* _TEXTO EXTRAÍDO_

┄┄┄┄┄┄┄┄┄┄

Ansiedade social: mais que timidez
Timidez é um traço de personalidade. Muita gente tímida tem vida social satisfatória, carreira construída e relações estáveis — apenas com um estilo mais reservado.
Ansiedade social é outra coisa. É o medo intenso e persistente de ser avaliado negativamente, que produz sofrimento significativo e leva à evitação de situações importantes.
A diferença não está na intensidade do desconforto. Está no prejuízo.
Onde fica a linha
| Timidez | Ansiedade social | |
|---|---|---|
| Desconforto | inicial, tende a diminuir | intenso e persistente |
| Antecipação | leve | dias ou semanas de preocupação |
| Evitação | pontual | sistemática |
| Ruminação depois | pouca | análise repetida do próprio desempenho |
| Impacto | pequeno | limita trabalho, estudo e relações |
O critério decisivo: você está deixando de fazer coisas que gostaria de fazer? Recusar uma promoção que envolve falar em público, evitar aula onde há apresentação, não ir a eventos que interessam, não fazer ligações telefônicas.
Como se manifesta
Situações típicas: falar em público, apresentar trabalho, participar de reunião, comer na frente de outros, ser observado enquanto executa uma tarefa, conhecer pessoas novas, telefonar, conversar com figuras de autoridade.
Sintomas físicos: rubor facial, sudorese, tremor nas mãos e na voz, taquicardia, boca seca, náusea. E aqui há uma armadilha específica — a pessoa teme que esses sinais sejam visíveis, e esse medo os intensifica.
Antes: ansiedade antecipatória, às vezes por semanas.
Depois: ruminação. Reanálise detalhada do próprio desempenho, quase sempre com julgamento muito mais severo do que o de qualquer observador real.
A escala mais usada não captura isso
Um ponto prático e pouco conhecido: o GAD-7 não avalia bem ansiedade social. Ele foi desenhado para ansiedade generalizada, e seus próprios autores apontam essa limitação.
É possível pontuar baixo no GAD-7 e ter ansiedade social significativa. Se você respondeu à avaliação de saúde mental do site, obteve pontuação baixa, e ainda assim se reconhece na descrição acima — isso não é contradição. É limitação do instrumento.

┄┄┄┄┄┄┄┄┄┄

* _ENTRADAS_

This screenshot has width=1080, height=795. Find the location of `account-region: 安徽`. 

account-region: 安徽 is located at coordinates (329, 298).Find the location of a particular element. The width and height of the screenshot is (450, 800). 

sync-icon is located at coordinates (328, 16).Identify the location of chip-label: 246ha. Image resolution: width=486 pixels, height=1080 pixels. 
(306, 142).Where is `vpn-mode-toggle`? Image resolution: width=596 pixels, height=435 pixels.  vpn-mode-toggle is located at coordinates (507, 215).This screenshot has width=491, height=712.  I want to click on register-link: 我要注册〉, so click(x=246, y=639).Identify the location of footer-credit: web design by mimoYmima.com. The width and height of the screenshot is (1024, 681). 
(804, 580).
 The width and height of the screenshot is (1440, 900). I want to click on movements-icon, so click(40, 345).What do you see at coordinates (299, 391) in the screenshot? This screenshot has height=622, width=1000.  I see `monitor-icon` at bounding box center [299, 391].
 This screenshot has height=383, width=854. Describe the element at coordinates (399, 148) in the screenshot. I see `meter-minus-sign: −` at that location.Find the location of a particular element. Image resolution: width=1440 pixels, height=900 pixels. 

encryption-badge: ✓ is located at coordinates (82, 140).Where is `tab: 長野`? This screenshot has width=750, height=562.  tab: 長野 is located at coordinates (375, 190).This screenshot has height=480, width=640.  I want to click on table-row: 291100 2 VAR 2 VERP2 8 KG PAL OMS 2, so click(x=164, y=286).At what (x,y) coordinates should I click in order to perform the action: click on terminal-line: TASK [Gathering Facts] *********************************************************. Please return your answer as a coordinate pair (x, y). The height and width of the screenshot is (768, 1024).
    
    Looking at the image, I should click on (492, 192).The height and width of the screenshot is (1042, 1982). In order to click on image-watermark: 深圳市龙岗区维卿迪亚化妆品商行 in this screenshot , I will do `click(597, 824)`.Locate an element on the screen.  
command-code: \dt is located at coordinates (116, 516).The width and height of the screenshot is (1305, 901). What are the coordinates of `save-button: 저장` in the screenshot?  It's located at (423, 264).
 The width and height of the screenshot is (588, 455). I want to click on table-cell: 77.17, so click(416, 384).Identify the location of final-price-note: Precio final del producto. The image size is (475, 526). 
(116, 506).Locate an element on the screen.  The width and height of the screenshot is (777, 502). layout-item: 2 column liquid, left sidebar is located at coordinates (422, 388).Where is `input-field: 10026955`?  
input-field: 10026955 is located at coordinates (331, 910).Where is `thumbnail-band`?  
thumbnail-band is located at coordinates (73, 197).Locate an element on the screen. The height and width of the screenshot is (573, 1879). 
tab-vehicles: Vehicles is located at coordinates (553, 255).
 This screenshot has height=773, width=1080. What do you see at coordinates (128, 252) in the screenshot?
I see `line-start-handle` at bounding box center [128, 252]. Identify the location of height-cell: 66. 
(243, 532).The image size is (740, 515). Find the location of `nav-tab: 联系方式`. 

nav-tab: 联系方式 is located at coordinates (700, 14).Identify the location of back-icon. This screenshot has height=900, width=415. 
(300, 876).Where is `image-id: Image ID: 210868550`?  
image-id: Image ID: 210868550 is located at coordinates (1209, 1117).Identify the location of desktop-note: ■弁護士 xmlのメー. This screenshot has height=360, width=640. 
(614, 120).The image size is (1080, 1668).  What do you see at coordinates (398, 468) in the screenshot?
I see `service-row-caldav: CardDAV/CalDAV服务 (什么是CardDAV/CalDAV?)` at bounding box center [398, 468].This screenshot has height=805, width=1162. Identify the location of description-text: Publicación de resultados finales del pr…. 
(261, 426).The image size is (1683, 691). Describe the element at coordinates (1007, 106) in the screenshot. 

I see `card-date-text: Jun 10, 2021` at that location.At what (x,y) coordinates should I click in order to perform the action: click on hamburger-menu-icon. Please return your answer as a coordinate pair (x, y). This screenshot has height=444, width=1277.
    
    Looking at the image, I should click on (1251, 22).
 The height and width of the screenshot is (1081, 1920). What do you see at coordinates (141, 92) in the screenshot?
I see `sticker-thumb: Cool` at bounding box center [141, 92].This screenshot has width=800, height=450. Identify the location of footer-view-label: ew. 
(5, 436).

┄┄┄┄┄┄┄┄┄┄

* _PROBLEMAS PARA RESOLVER_
a) De acordo com o texto sobre ansiedade social, por que uma pontuação baixa no GAD-7 não contradiz a presença de ansiedade social significativa? Responda em até três frases.
b) Segundo o texto sobre ansiedade social, em que está a diferença entre timidez e ansiedade social?
c) Por favor, prossiga o texto sobre ansiedade social a partir da última frase apresentada.

* _RESULTADOS ESPERADOS_
a) O GAD-7 foi desenhado para ansiedade generalizada e não avalia bem a ansiedade social. Os próprios autores da escala apontam essa limitação. Por isso, pontuar baixo nele e ainda assim ter ansiedade social significativa não é contradição, e sim limitação do instrumento.

b) No prejuízo, e não na intensidade do desconforto.

c)
Traga o assunto na consulta de qualquer forma.
Por que tende a piorar sozinha
Pelo mesmo mecanismo do transtorno de pânico: a evitação alivia no curto prazo e confirma o medo no longo prazo.
Cada situação evitada ensina ao cérebro que ela era realmente perigosa. O repertório de situações evitadas cresce, e a vida encolhe junto.
É por isso que o tratamento envolve, necessariamente, retomar gradualmente o que foi evitado.
O que funciona
Terapia cognitivo-comportamental é o tratamento com melhor evidência. Combina reestruturação das previsões catastróficas com exposição gradual e planejada.
Medicação tem indicação em parte dos casos, especialmente com prejuízo importante. Decisão individual.
Investigação clínica, porque sintomas físicos proeminentes merecem descartar causas como alterações de tireoide.
O que não funciona: álcool como facilitador social. Alivia na hora, impede o aprendizado que a exposição produziria, e cria um problema adicional.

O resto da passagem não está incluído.